Perhaps the most contentious of Mac Sweeney’s biographical choices come in the final three chapters, where British prime minister William Gladstone, Palestinian critic Edward Said and Hong Kong premier Carrie Lam stand in for the last 200 years. Those who support the extreme tendency to favour the recent past in historical studies will protest that too much is missed, especially the cold war version of Western civilisation: the Plato-to-NATO narrative that focused so intensely on capitalism and founded so many “Western Civ” university courses around the Western world. As a former member of a “Not the Twentieth Century” reading group, however, I am happy to accept the author’s brevity here.
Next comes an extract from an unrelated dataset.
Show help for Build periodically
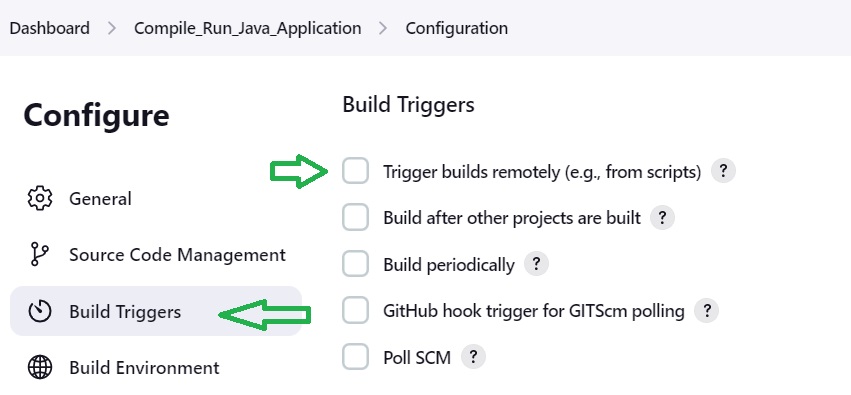The width and height of the screenshot is (851, 395). tap(536, 264)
Gladstone represents the West’s zenith, when the idea bolstered a Western bloc that was also dominating the world. Said represents how the West started to come apart via its own critical methods during the twentieth century. And Lam, intriguingly, is a conduit to the challenges the West now faces from without — from a militant Islamic State, from post-Soviet Russia, and most of all from a soaring China.
Mac Sweeney spends less time on her second theme, the ideological weaponisation of the idea of the West, though it is implied throughout. She is clearest on how Warren and Gladstone wielded the idea to justify the rise to “domination” of Euro-American norms. She suggests that it’s less powerful today, when “most people in the modern West no longer want an origin myth that serves to support racial oppression or imperial hegemony.”
I’m not so sure. Advocates don’t have to carry placards of Donald Trump as a gladiator to reveal a desire to perpetuate certain conventions about Western primacy, exceptionalism and natural linearity.
The fact that Mac Sweeney wrote this book suggests she, too, may realise the idea still has dangerous legs. One of her implied points could well be that while the West wreaked plenty of havoc (dispossession, slavery, colonisation) between 1776 and 2001, it may inflict even more damage when brandished in a fractured, unmoored and uneven manner as it is today.
Most importantly, her book is not a call to cancel the study of what apparently constituted the West. Instead, she contends that by investigating the very tenuousness of its claims we can come to see more than just falsity. We get the chance to discover a richer and more diverse global past than we previously knew.
In endeavouring to trace the genealogy of the West back through liberalism, rationalism, Christianity, Rome and Greece, we will find a kaleidoscope of ingenuity, creativity, contradiction and interconnected collaboration in place of a neat arrow. Together, these complexities point to something far closer to universal humanity than was ever imagined in any Western narrative. They should inspire us to move beyond the binary of the West versus the Non-West that yet inflects much modern thinking.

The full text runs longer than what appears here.